(Item-finding records)
________________________
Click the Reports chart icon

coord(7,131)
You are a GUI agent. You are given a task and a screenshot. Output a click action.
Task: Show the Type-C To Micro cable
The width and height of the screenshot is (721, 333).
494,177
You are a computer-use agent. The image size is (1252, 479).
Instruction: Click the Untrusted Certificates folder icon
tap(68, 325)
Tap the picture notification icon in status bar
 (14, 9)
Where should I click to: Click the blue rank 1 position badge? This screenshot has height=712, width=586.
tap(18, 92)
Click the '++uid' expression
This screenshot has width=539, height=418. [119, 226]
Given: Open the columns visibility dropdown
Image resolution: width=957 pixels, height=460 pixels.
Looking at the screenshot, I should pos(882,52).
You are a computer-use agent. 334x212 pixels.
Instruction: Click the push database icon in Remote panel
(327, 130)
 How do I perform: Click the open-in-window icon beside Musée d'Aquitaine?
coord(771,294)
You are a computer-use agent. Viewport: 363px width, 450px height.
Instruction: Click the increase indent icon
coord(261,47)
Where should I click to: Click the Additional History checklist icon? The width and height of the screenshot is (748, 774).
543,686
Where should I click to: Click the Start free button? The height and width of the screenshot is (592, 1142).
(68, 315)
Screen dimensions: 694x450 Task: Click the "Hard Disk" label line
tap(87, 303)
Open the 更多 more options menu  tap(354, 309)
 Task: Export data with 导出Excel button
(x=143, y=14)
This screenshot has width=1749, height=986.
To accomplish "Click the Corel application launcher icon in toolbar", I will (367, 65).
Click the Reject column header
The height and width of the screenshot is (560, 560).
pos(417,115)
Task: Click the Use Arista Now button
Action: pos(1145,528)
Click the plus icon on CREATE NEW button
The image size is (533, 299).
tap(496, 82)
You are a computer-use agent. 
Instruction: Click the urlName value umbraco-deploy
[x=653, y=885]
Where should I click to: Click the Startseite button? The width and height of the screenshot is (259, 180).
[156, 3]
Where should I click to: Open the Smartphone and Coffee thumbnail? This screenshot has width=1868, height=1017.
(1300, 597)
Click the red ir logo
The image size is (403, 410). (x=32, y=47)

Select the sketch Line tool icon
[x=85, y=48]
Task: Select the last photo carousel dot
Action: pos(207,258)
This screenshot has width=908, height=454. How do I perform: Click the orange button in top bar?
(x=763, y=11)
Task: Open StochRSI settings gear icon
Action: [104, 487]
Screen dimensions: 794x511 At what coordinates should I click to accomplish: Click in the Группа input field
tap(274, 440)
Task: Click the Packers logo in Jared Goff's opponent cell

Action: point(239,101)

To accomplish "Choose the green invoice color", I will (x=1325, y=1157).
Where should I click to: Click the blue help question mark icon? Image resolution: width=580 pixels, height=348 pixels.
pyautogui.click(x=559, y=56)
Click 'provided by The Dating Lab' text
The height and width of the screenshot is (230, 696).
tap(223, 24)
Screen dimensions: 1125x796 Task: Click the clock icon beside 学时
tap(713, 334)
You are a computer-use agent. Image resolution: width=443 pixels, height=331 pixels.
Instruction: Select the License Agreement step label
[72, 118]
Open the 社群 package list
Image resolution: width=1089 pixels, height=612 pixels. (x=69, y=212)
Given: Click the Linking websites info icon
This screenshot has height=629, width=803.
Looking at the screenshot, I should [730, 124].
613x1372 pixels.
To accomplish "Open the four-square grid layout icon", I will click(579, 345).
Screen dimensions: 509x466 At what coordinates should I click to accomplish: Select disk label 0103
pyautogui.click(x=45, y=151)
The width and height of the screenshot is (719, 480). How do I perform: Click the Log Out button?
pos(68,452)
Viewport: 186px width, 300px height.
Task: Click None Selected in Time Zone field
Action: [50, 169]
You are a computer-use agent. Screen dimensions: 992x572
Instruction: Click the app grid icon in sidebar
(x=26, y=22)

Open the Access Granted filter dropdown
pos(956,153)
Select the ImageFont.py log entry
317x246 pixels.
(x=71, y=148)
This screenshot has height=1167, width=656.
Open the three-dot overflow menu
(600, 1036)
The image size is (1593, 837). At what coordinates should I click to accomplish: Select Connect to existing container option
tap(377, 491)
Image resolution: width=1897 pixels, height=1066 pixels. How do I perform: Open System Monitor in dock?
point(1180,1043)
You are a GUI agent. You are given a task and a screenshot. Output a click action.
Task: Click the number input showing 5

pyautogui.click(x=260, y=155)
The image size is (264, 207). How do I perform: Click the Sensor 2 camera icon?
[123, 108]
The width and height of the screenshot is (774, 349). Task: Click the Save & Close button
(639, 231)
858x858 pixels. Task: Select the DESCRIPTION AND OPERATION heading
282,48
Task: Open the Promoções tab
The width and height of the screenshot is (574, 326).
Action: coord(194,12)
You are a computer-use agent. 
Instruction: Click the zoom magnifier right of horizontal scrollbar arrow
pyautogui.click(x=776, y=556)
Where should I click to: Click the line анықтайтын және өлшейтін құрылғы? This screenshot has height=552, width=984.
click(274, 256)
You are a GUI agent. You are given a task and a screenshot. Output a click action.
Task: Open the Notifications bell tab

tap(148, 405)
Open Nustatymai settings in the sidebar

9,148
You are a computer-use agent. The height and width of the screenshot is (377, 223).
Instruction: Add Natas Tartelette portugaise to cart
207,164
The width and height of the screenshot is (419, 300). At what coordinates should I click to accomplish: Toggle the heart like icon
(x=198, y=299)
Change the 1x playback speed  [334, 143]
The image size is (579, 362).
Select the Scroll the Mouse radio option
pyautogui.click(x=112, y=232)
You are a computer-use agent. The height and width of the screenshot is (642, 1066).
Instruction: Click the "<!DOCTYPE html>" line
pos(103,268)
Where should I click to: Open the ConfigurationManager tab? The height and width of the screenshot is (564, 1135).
________________________
[GIVEN TASK] Rewrite the lines that begin at the line containing "Task: Open the Promoções tab" and end after the line containing "click(274, 256)", keeping the requests as they are. Multiply each click coordinate in the answers by 2.05 and round it to a whole number, rounding halves up.

[SOLVED EXERCISE]
Task: Open the Promoções tab
The width and height of the screenshot is (574, 326).
Action: coord(398,25)
You are a computer-use agent. 
Instruction: Click the zoom magnifier right of horizontal scrollbar arrow
pyautogui.click(x=1591, y=1140)
Where should I click to: Click the line анықтайтын және өлшейтін құрылғы? This screenshot has height=552, width=984.
click(562, 525)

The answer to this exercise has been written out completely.